[Stored data]
BEGIN

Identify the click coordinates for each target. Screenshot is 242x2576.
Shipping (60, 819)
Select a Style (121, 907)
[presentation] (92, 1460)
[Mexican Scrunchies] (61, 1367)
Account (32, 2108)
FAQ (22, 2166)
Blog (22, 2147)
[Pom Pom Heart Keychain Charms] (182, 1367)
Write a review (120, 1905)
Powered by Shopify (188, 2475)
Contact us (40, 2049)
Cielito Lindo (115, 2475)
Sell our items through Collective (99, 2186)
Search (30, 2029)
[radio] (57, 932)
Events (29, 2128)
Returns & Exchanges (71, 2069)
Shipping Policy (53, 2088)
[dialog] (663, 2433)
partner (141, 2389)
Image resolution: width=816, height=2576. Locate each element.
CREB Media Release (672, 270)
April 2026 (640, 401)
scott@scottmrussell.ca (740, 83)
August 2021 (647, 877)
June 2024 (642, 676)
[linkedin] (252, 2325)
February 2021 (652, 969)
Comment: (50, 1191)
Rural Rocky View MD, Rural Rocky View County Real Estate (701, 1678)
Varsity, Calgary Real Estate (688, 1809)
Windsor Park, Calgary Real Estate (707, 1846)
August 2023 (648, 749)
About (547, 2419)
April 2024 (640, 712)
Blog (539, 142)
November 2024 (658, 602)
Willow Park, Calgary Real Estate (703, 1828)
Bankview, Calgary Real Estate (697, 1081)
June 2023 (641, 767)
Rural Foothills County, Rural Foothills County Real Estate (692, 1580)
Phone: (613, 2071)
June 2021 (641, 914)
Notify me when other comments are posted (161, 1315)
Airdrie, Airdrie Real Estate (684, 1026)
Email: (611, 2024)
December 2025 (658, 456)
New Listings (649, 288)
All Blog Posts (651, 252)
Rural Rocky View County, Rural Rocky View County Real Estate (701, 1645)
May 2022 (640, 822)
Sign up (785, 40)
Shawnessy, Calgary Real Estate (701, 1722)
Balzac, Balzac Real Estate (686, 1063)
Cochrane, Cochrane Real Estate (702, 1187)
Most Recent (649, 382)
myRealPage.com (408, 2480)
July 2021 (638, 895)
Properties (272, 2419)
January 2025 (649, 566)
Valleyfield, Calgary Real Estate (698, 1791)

END

TASK TO COMPLETE |
Wherever the string "Park" appears in the data above, copy the line it sits in.

EXPECTED ANSWER |
Windsor Park, Calgary Real Estate (707, 1846)
Willow Park, Calgary Real Estate (703, 1828)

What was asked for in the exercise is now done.